Copy out the lines below verbatim, everything from the line containing "You are a computer-use agent. 1128x634" down to the line containing "coord(109,384)", with both of those lines included.

Records excerpted from a collection:
---+---

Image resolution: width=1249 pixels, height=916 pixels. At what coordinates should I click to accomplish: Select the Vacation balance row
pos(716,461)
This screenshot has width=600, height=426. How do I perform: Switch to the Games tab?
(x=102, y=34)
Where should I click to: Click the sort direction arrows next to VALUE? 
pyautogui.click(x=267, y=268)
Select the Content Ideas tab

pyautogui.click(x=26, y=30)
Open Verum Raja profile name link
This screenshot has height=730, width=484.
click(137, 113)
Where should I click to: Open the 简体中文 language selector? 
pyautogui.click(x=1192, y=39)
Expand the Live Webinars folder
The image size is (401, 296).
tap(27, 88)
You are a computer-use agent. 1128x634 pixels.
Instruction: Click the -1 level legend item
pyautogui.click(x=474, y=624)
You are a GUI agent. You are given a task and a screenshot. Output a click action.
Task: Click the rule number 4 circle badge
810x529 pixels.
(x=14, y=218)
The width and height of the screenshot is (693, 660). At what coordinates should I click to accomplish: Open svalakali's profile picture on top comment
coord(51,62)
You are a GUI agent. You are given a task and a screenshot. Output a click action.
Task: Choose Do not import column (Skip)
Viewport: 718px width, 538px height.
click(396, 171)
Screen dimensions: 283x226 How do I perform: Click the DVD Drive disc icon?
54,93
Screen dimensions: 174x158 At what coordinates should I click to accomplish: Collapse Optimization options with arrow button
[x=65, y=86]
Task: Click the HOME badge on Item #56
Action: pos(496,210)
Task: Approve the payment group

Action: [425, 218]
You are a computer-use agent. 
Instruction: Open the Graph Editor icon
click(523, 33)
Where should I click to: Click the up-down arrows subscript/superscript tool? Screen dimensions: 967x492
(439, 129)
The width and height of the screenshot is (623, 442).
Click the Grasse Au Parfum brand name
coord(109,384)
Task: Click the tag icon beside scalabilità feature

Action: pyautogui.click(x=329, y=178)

---+---

Exercise solution:
You are a computer-use agent. 1128x634 pixels.
Instruction: Click the -1 level legend item
pyautogui.click(x=474, y=624)
You are a GUI agent. You are given a task and a screenshot. Output a click action.
Task: Click the rule number 4 circle badge
810x529 pixels.
(x=14, y=218)
The width and height of the screenshot is (693, 660). At what coordinates should I click to accomplish: Open svalakali's profile picture on top comment
coord(51,62)
You are a GUI agent. You are given a task and a screenshot. Output a click action.
Task: Choose Do not import column (Skip)
Viewport: 718px width, 538px height.
click(396, 171)
Screen dimensions: 283x226 How do I perform: Click the DVD Drive disc icon?
54,93
Screen dimensions: 174x158 At what coordinates should I click to accomplish: Collapse Optimization options with arrow button
[x=65, y=86]
Task: Click the HOME badge on Item #56
Action: pos(496,210)
Task: Approve the payment group

Action: [425, 218]
You are a computer-use agent. 
Instruction: Open the Graph Editor icon
click(523, 33)
Where should I click to: Click the up-down arrows subscript/superscript tool? Screen dimensions: 967x492
(439, 129)
The width and height of the screenshot is (623, 442).
Click the Grasse Au Parfum brand name
coord(109,384)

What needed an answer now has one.